Though Gyllenhaal brings noteworthy physical aplomb to his embodiment of Jeff, the aspect of his artistry that’s most conspicuous is dramatic, and that’s exactly where Green’s artistry dwindles and falters. Gyllenhaal’s performance offers a conspicuous display of formidable skill within the film’s familiar range of conventional drama. There’s a scene that takes place in a car, a showdown-like confrontation in which Jeff’s pent-up frustrations break out with an explosive force, that raises the roof as in any Hollywood movie and suddenly decrescendos to a quietly cutting line that plays like a hairpin-turn display of acting-school virtuosity. It’s impressive rather than moving.

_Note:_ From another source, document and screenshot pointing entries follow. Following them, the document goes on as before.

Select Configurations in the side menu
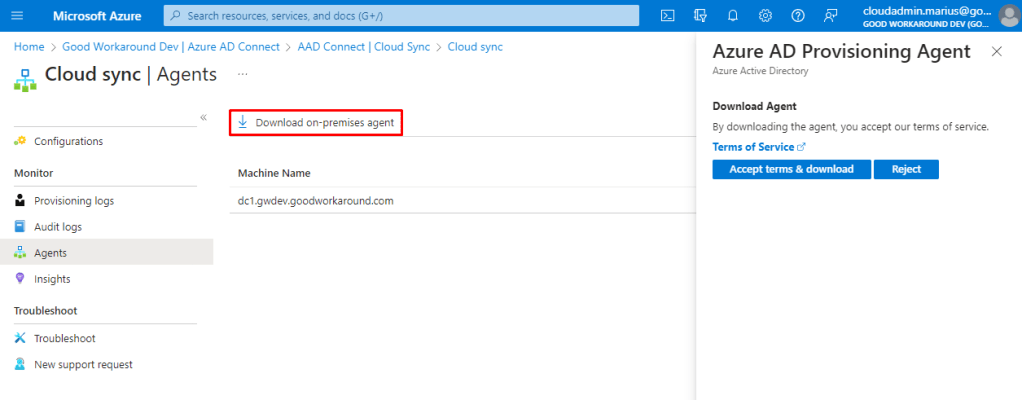Screen dimensions: 1022x400 coord(68,141)
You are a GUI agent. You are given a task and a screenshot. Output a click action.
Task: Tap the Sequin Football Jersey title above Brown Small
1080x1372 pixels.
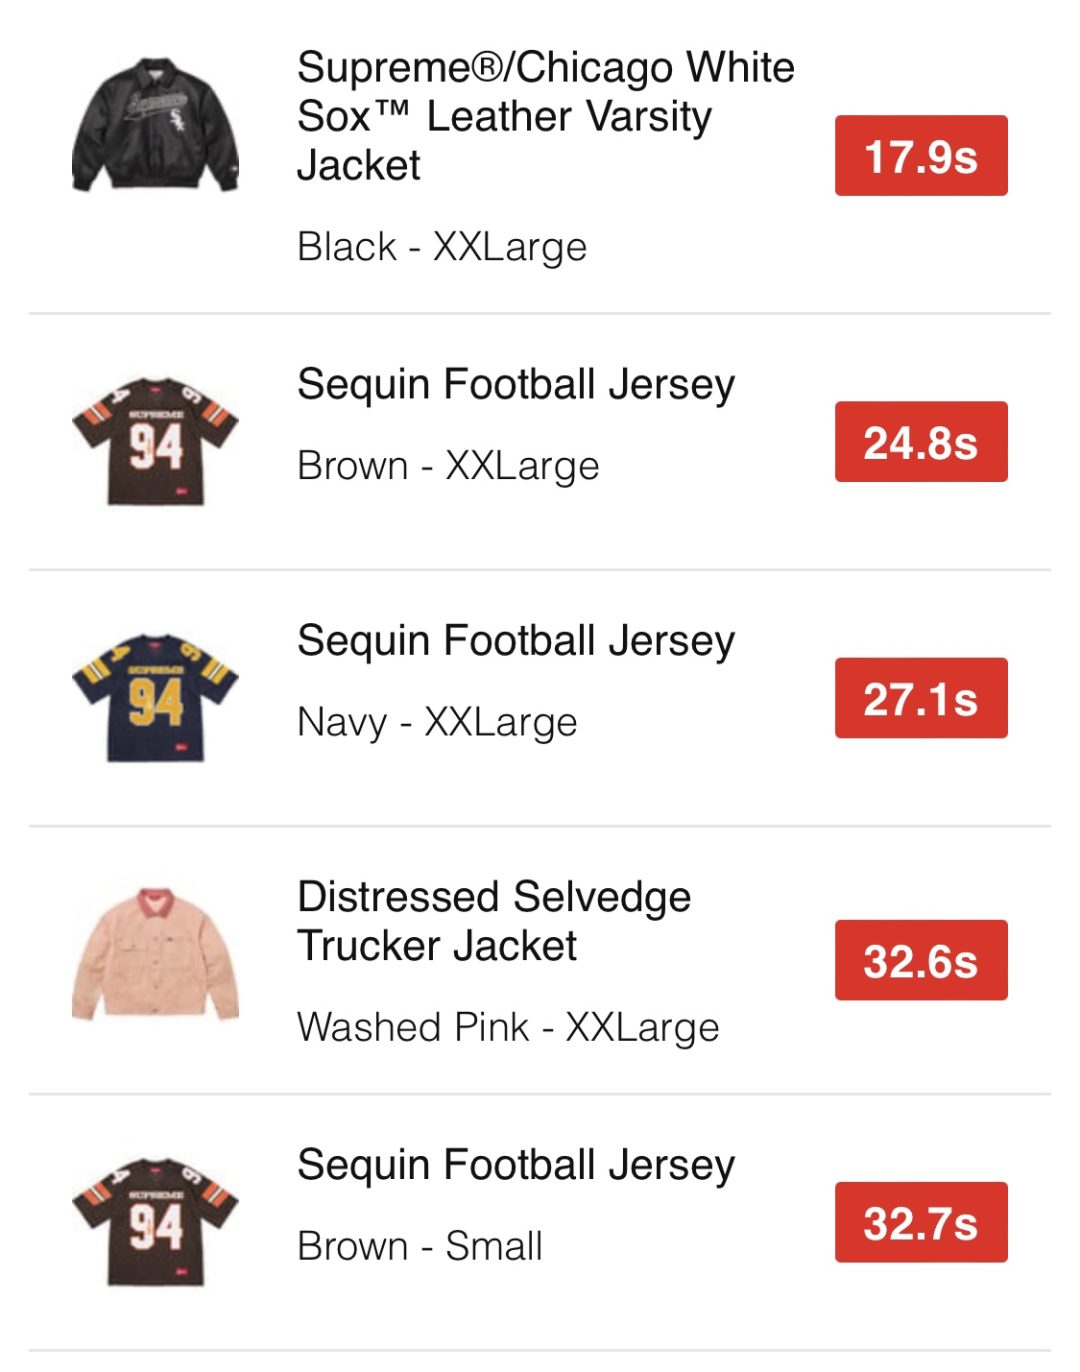pyautogui.click(x=516, y=1165)
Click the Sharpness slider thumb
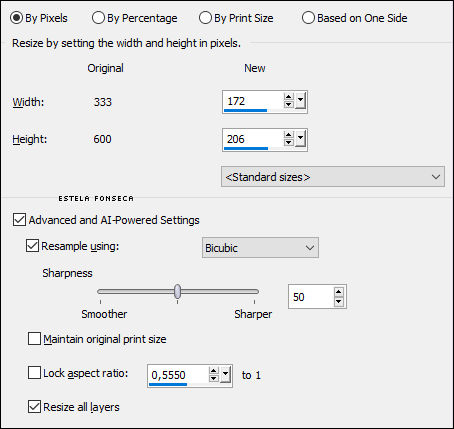Screen dimensions: 454x429 178,291
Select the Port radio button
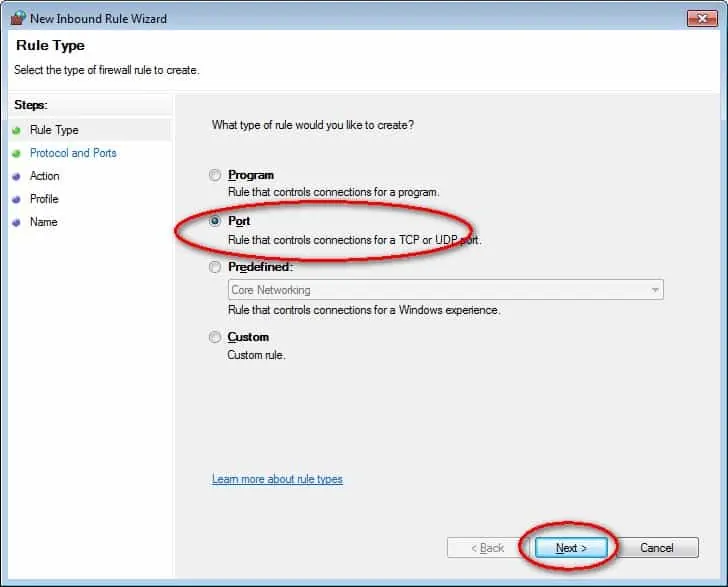 point(214,221)
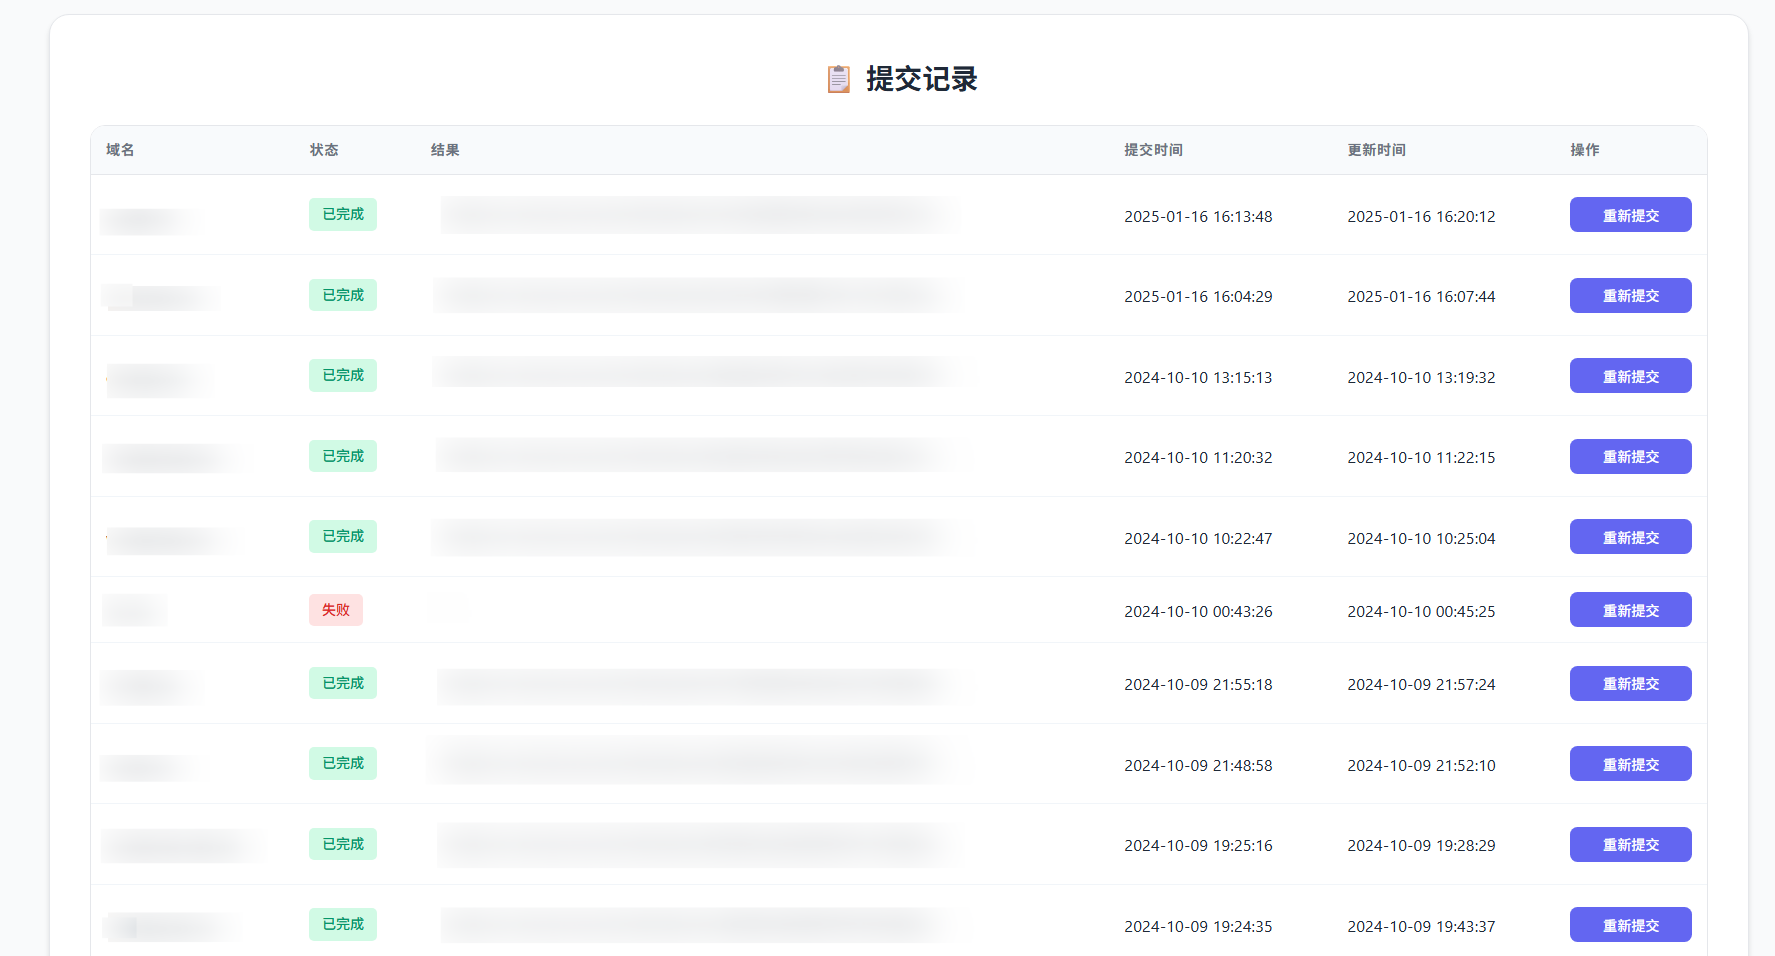Image resolution: width=1775 pixels, height=956 pixels.
Task: Resubmit the 2024-10-10 13:15:13 submission
Action: click(1630, 376)
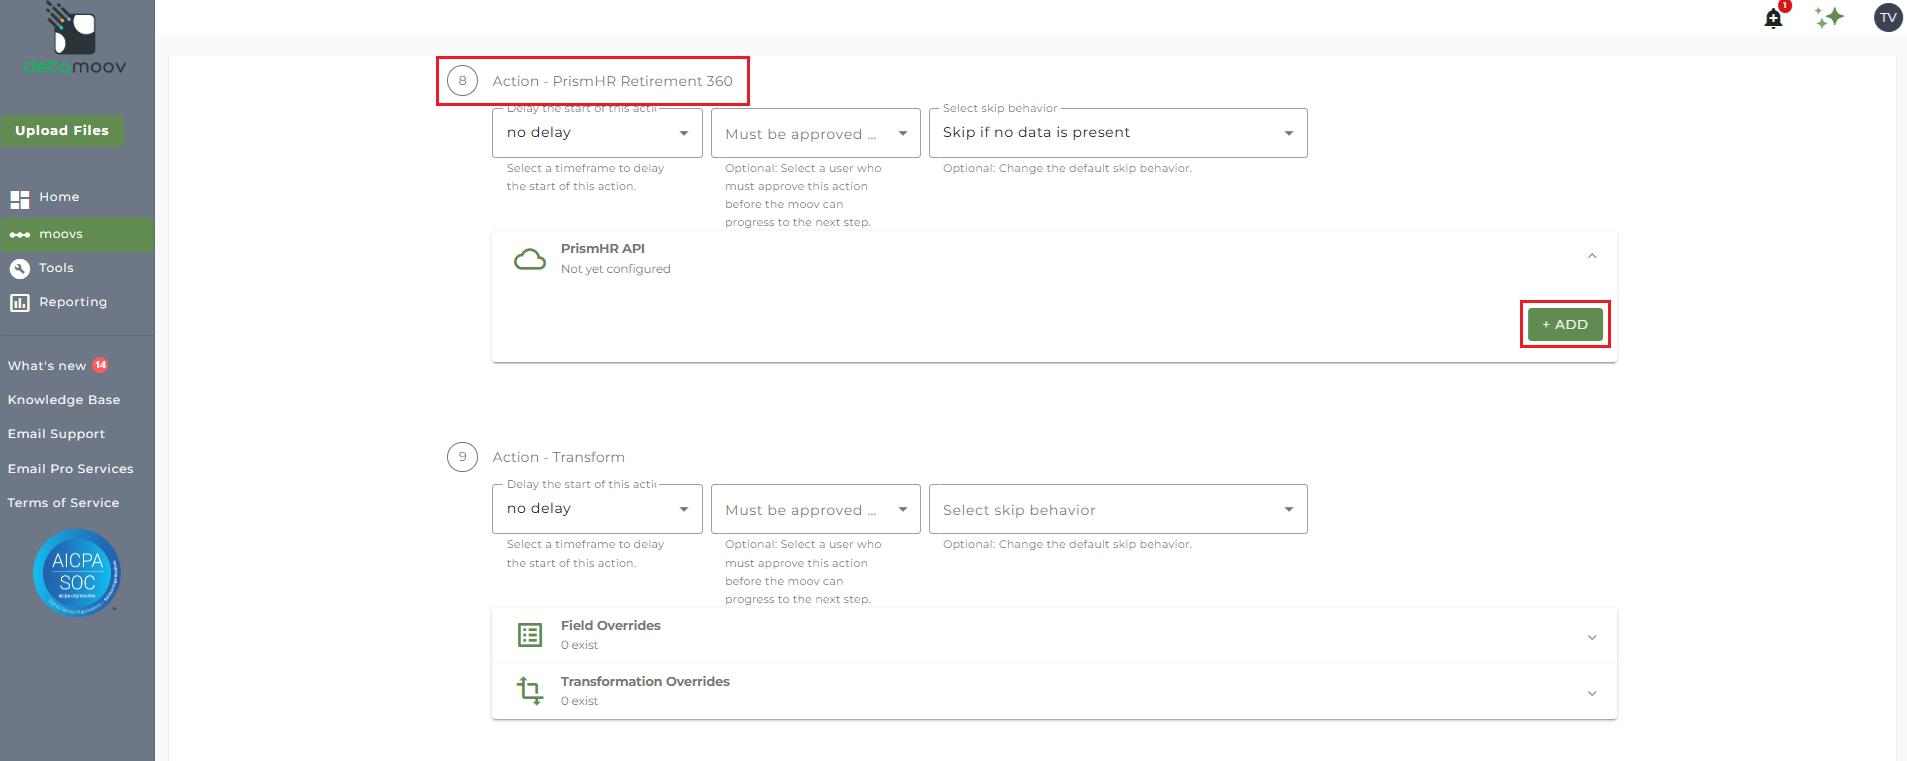This screenshot has width=1907, height=761.
Task: Click the datamoov logo
Action: coord(75,41)
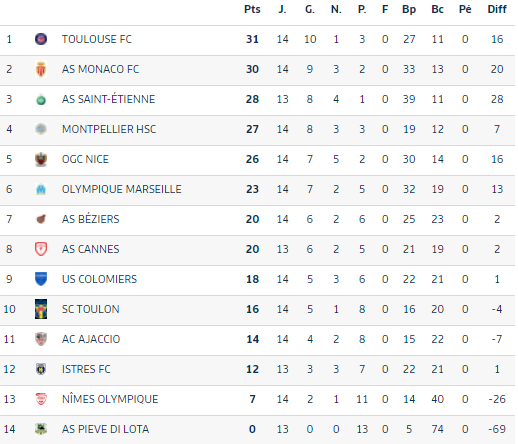Click the Toulouse FC club logo

coord(41,39)
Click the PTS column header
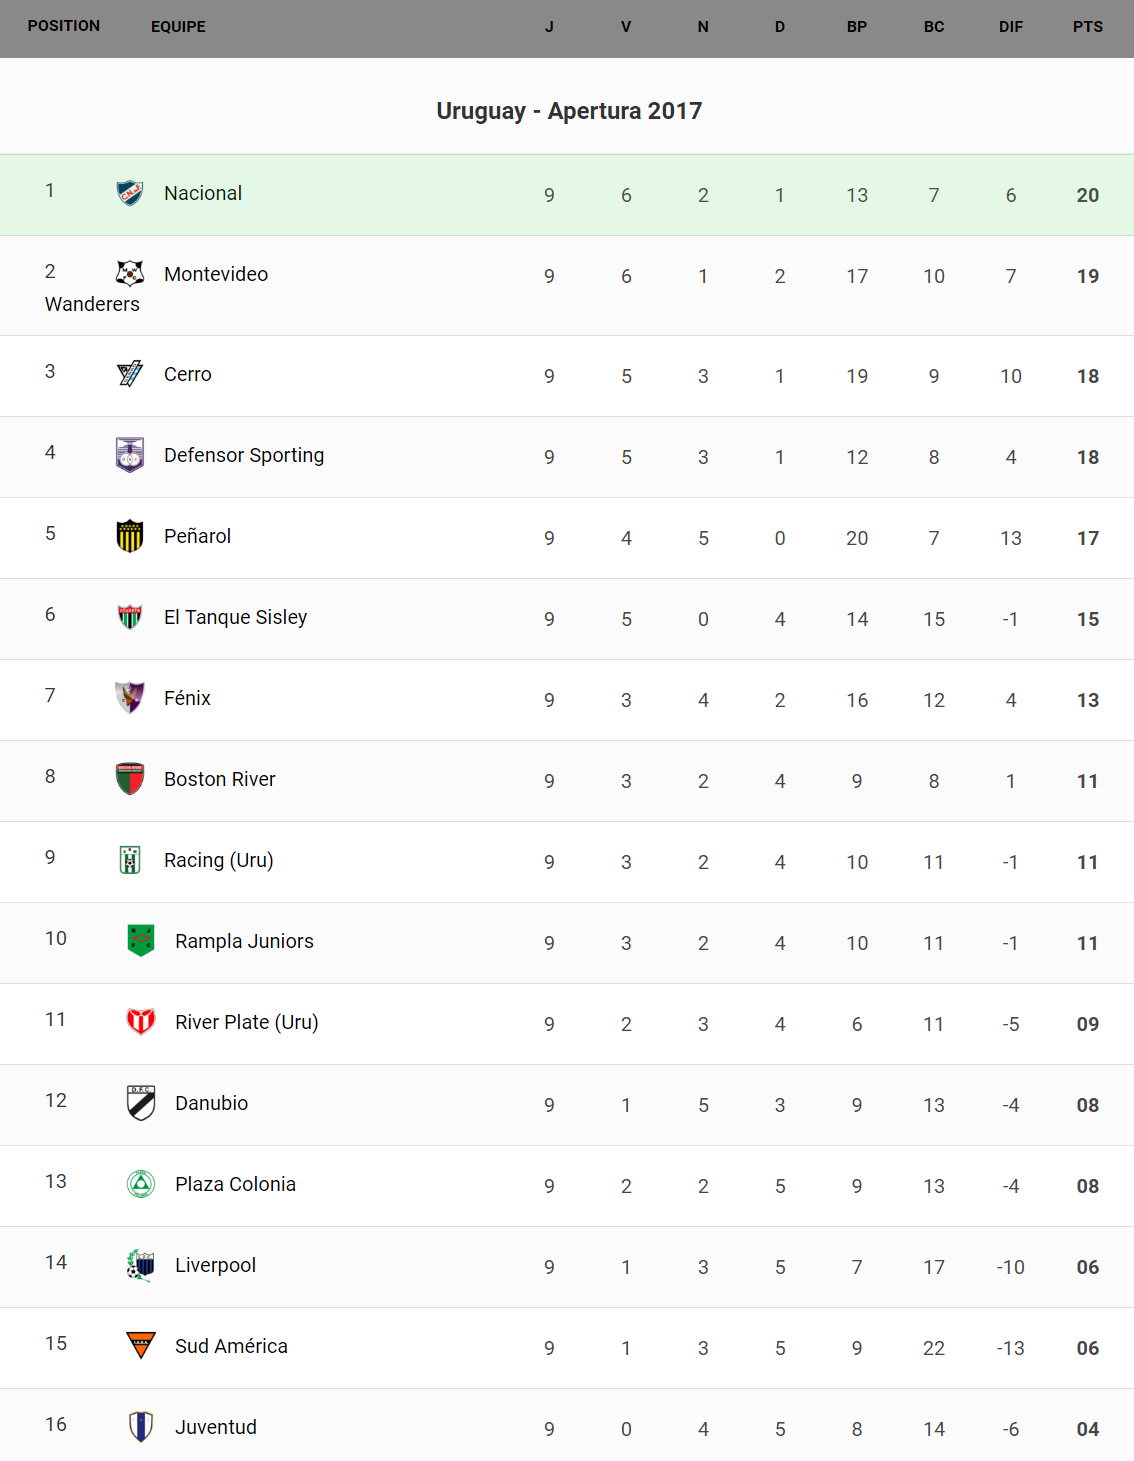Screen dimensions: 1134x1461 [x=1087, y=27]
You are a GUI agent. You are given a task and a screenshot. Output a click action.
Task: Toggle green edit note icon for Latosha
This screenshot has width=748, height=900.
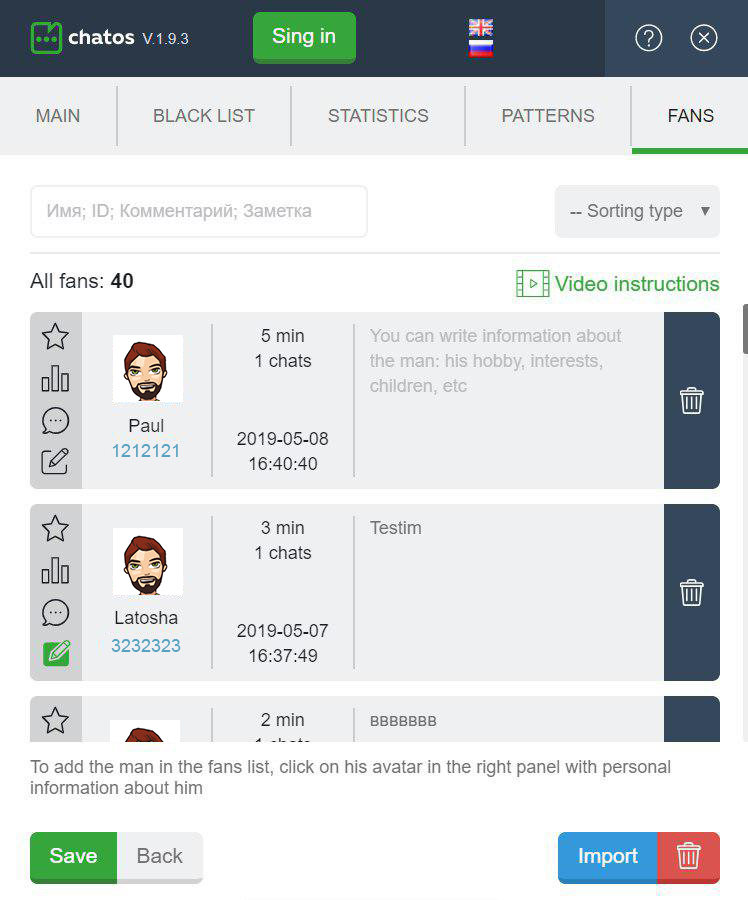[x=56, y=653]
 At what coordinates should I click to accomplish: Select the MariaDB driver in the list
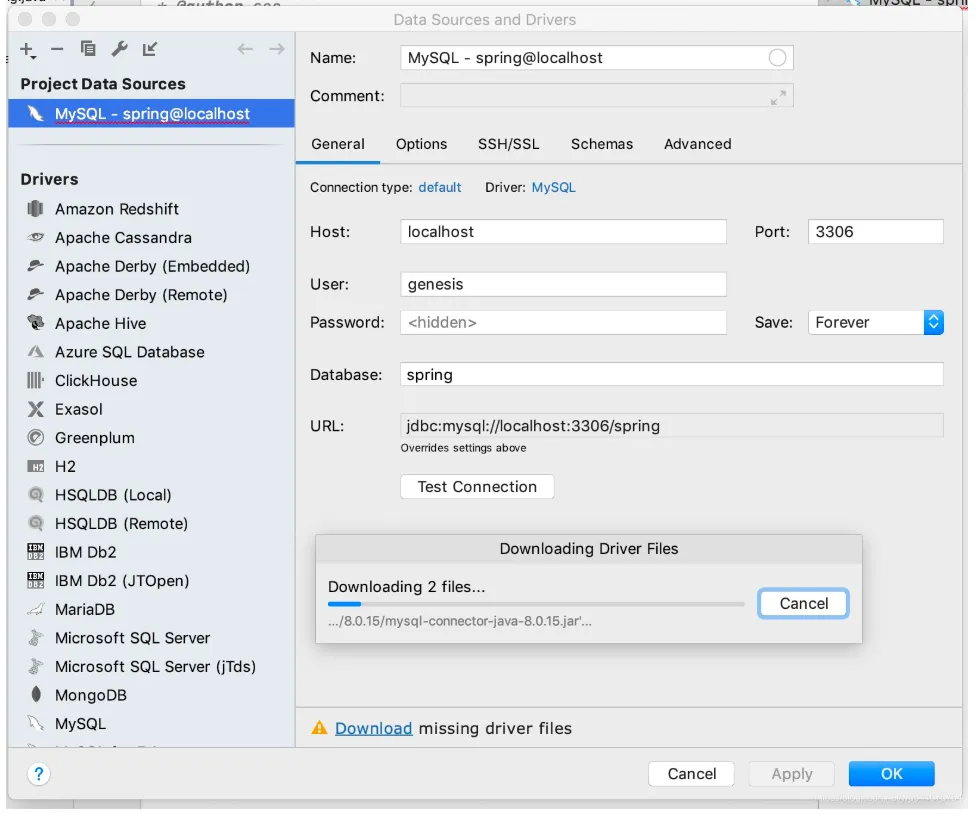[x=84, y=609]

Disabled actors working in roles that aren’t far from their personal experience have a noble cinematic pedigree. Harold Russell, who lost his hands in a training accident while serving in the Army during the Second World War, played a disabled veteran in William Wyler’s vast, intimate historic drama “The Best Years of Our Lives” (and won an Oscar for Best Supporting Actor for it). For that matter, it’s easy to imagine Bauman himself, who’s an engaging and lively presence on TV, playing his own role in “Stronger.” But for such audacities we’ll have to turn to an even more daring and original director than Green: Eastwood, whose forthcoming film, “The 15:17 to Paris,” about three young American men who thwarted a terrorist attack on a European train in 2015, will star the real-life men, Alek Skarlatos, Spencer Stone, and Anthony Sadler, as themselves.